Lieber Klaus, die Leser der L-IZ nehmen durchaus wahr, wer die Planspiele aus den Jahren 2005 und 2009, in welchen weite Kreise der Politik noch von einem weiteren Schrumpfen der Bevölkerung Sachsens ausgingen, in den letzten Jahren überdacht hat und gegen die Beibehaltung der Polizeireform war 😉 Dann Sachsen schrumpft nicht mehr und die Großstädte verzeichnen Zuwachszahlen.

Wer war denn der Ansicht, dass in Sachsen ein Personalabbau bei der Polizei erforderlich ist? Schon vergessen? Das waren von den im gegenwärtigen sächsischen Landtag vertretenen Parteien die CDU, die SPD, Bündnis 90/ Die Grünen, und nicht zu vergessen “Die Linke”. Einige Vertreter/innen von Bündnis 90/Die Grünen sowie von “Die Linke” halten doch bis heute die Stärke der Polizei im Brennpunkt Sachsens – in Leipzig – für übertrieben.
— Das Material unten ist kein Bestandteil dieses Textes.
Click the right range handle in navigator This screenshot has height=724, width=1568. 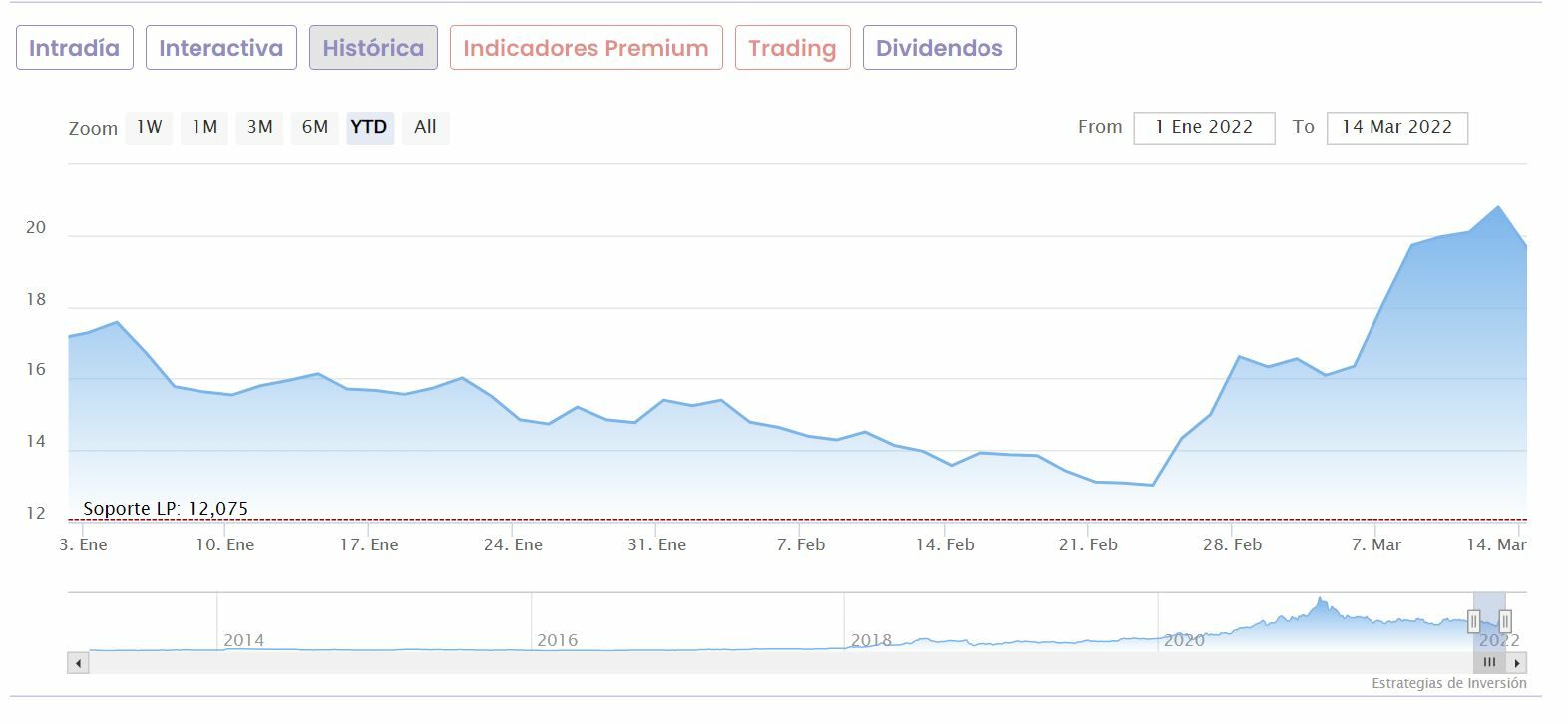pos(1505,622)
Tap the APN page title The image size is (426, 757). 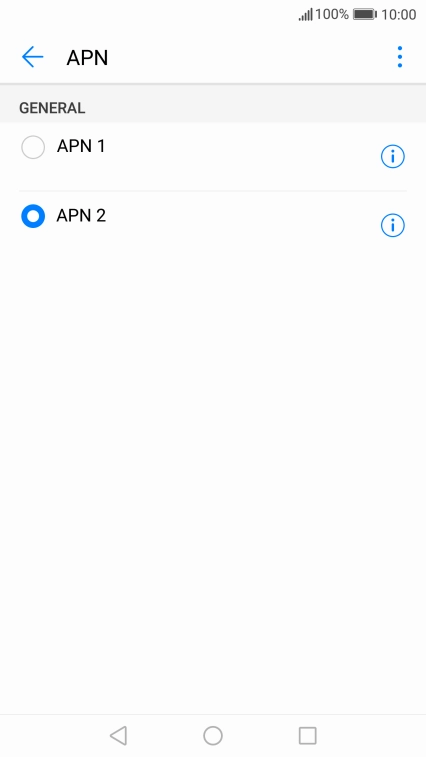click(87, 57)
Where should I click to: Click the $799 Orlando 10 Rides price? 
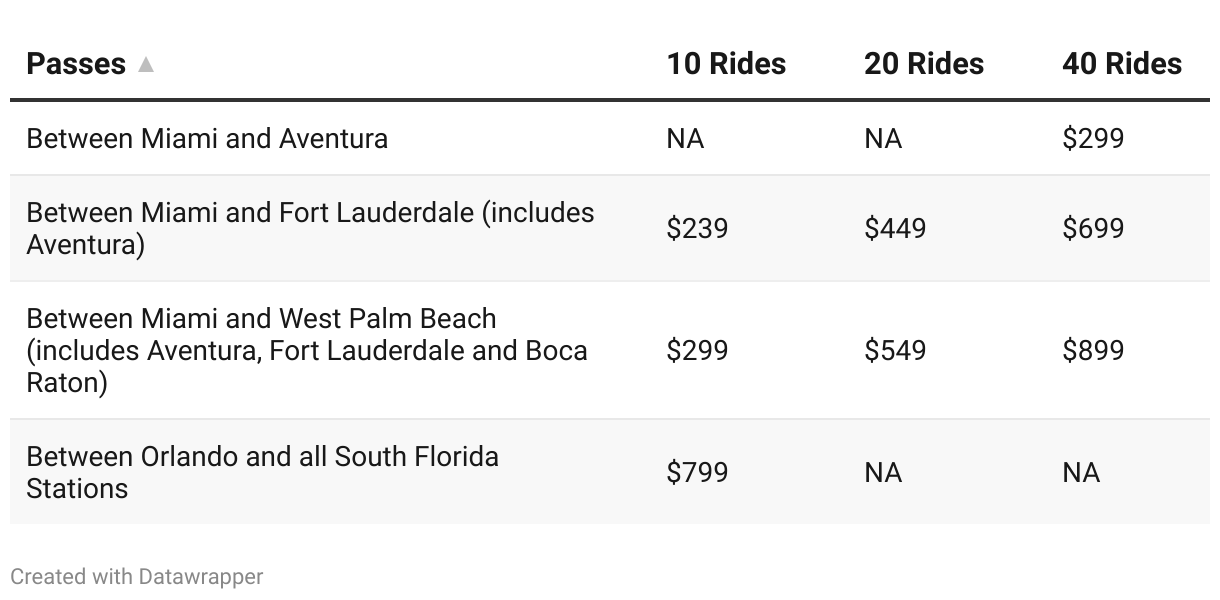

In Connewitz ist nach deren Ansicht Polizei absolut überflüssig. Nicht einmal ein Polizeiposten ist erforderlich.

Nun will aber keiner mehr etwas von seinen Fehlleistungen wissen. Scheinheiligkeit in Perfektion. Aller von mir genannter 4 Parteien. Jede versucht nun mit irgendwelchen primitiven Argumenten das Unschuldslamm zu spielen. Ostern ist ja nicht mehr weit. Keine dieser 4 Parteien hat sich bisher öffentlich dazu bekannt, dass sie diesbezüglich schwere Fehler gemacht hat. Da ist sie wieder die Politik in Sachsen, wovon die Bürgerinnen und Bürger die Nase voll haben. Die geringe Wahlbeteiligung ist schon wieder von der Politik zu den Akten gelegt. Frechheit pur.

Jeder,der nun so tut als geschehe diese Kehrtwende aus reiner Überzeugung aufgrund einer neue Situation, der unterschätzt die Urteilsfähigkeit der Bürgerinnen und Bürger Sachsens massiv. Diese Kehrtwende ist ein Ergebnis der Bürgerbewegung in Sachsen. Dazu gehört auch Legida/Pegida. Ob das nun einige Leserinnen bzw. Leser der L-IZ wahr haben wollen oder nicht. Die Stärkung der Polizei Sachsens ist eine der ganz klar formulierten Forderungen. Hinter dieser Forderung stehen nicht nur die Demonstranten selbst, sondern hinter dieser Forderungen steht die überwiegend Mehrheit der Bürgerinnen und Bürger Sachsens, die in dieser Massen verblich in eine rechte Ecke gestellt werden können.